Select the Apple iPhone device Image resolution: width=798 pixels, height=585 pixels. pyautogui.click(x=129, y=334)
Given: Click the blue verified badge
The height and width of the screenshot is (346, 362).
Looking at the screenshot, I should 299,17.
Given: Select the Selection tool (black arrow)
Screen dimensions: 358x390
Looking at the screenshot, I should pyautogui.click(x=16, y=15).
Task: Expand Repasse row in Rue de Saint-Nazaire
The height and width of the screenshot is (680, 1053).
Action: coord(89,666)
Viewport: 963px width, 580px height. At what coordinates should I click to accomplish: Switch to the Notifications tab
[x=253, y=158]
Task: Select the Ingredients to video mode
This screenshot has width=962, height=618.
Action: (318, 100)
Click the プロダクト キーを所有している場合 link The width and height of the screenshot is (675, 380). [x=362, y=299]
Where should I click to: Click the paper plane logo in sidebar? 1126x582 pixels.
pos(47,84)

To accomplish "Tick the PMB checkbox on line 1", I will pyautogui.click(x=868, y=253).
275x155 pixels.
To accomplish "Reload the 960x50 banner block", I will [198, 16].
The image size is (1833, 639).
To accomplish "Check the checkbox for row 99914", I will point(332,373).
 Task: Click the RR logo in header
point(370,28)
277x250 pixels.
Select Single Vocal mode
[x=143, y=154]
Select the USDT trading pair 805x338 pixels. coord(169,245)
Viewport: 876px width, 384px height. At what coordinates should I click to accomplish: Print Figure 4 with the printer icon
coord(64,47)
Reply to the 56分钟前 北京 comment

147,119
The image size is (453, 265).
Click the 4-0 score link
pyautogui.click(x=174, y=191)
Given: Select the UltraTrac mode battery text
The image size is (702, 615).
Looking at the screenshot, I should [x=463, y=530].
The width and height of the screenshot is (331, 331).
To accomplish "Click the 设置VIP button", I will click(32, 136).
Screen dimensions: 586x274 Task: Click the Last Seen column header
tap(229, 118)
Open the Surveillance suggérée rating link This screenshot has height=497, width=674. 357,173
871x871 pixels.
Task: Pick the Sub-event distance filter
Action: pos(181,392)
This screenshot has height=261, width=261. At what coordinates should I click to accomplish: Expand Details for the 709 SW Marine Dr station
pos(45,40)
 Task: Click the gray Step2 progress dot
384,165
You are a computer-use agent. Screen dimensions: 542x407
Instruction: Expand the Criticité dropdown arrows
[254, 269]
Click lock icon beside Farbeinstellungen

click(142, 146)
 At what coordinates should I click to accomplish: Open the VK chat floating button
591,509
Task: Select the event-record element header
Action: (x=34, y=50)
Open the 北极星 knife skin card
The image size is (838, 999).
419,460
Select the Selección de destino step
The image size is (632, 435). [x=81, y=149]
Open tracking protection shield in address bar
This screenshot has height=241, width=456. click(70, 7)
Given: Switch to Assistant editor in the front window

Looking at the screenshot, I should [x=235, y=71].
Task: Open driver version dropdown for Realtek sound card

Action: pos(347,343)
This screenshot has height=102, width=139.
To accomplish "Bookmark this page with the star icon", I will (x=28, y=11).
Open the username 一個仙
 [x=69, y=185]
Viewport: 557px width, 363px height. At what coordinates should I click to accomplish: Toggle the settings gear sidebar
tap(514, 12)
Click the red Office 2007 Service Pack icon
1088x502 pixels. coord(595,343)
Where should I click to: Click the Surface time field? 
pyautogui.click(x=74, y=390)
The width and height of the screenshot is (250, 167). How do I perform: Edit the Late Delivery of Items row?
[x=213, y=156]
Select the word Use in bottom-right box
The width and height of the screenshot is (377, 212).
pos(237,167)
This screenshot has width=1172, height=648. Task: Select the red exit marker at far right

■ TASK DETAILS:
A word-for-word repeat of the full data is needed.

■ SOLUTION TO THE EXERCISE:
Select the Apple iPhone device Image resolution: width=798 pixels, height=585 pixels. pyautogui.click(x=129, y=334)
Given: Click the blue verified badge
The height and width of the screenshot is (346, 362).
Looking at the screenshot, I should 299,17.
Given: Select the Selection tool (black arrow)
Screen dimensions: 358x390
Looking at the screenshot, I should pyautogui.click(x=16, y=15).
Task: Expand Repasse row in Rue de Saint-Nazaire
The height and width of the screenshot is (680, 1053).
Action: coord(89,666)
Viewport: 963px width, 580px height. At what coordinates should I click to accomplish: Switch to the Notifications tab
[x=253, y=158]
Task: Select the Ingredients to video mode
This screenshot has width=962, height=618.
Action: (318, 100)
Click the プロダクト キーを所有している場合 link The width and height of the screenshot is (675, 380). [x=362, y=299]
Where should I click to: Click the paper plane logo in sidebar? 1126x582 pixels.
pos(47,84)

To accomplish "Tick the PMB checkbox on line 1", I will pyautogui.click(x=868, y=253).
275x155 pixels.
To accomplish "Reload the 960x50 banner block", I will [198, 16].
The image size is (1833, 639).
To accomplish "Check the checkbox for row 99914", I will point(332,373).
 Task: Click the RR logo in header
point(370,28)
277x250 pixels.
Select Single Vocal mode
[x=143, y=154]
Select the USDT trading pair 805x338 pixels. coord(169,245)
Viewport: 876px width, 384px height. At what coordinates should I click to accomplish: Print Figure 4 with the printer icon
coord(64,47)
Reply to the 56分钟前 北京 comment

147,119
The image size is (453, 265).
Click the 4-0 score link
pyautogui.click(x=174, y=191)
Given: Select the UltraTrac mode battery text
The image size is (702, 615).
Looking at the screenshot, I should [x=463, y=530].
The width and height of the screenshot is (331, 331).
To accomplish "Click the 设置VIP button", I will click(32, 136).
Screen dimensions: 586x274 Task: Click the Last Seen column header
tap(229, 118)
Open the Surveillance suggérée rating link This screenshot has height=497, width=674. 357,173
871x871 pixels.
Task: Pick the Sub-event distance filter
Action: pos(181,392)
This screenshot has height=261, width=261. At what coordinates should I click to accomplish: Expand Details for the 709 SW Marine Dr station
pos(45,40)
 Task: Click the gray Step2 progress dot
384,165
You are a computer-use agent. Screen dimensions: 542x407
Instruction: Expand the Criticité dropdown arrows
[254, 269]
Click lock icon beside Farbeinstellungen

click(142, 146)
 At what coordinates should I click to accomplish: Open the VK chat floating button
591,509
Task: Select the event-record element header
Action: (x=34, y=50)
Open the 北极星 knife skin card
The image size is (838, 999).
419,460
Select the Selección de destino step
The image size is (632, 435). [x=81, y=149]
Open tracking protection shield in address bar
This screenshot has height=241, width=456. click(70, 7)
Given: Switch to Assistant editor in the front window

Looking at the screenshot, I should [x=235, y=71].
Task: Open driver version dropdown for Realtek sound card

Action: pos(347,343)
This screenshot has height=102, width=139.
To accomplish "Bookmark this page with the star icon", I will (x=28, y=11).
Open the username 一個仙
 [x=69, y=185]
Viewport: 557px width, 363px height. At what coordinates should I click to accomplish: Toggle the settings gear sidebar
tap(514, 12)
Click the red Office 2007 Service Pack icon
1088x502 pixels. coord(595,343)
Where should I click to: Click the Surface time field? 
pyautogui.click(x=74, y=390)
The width and height of the screenshot is (250, 167). How do I perform: Edit the Late Delivery of Items row?
[x=213, y=156]
Select the word Use in bottom-right box
The width and height of the screenshot is (377, 212).
pos(237,167)
This screenshot has width=1172, height=648. Task: Select the red exit marker at far right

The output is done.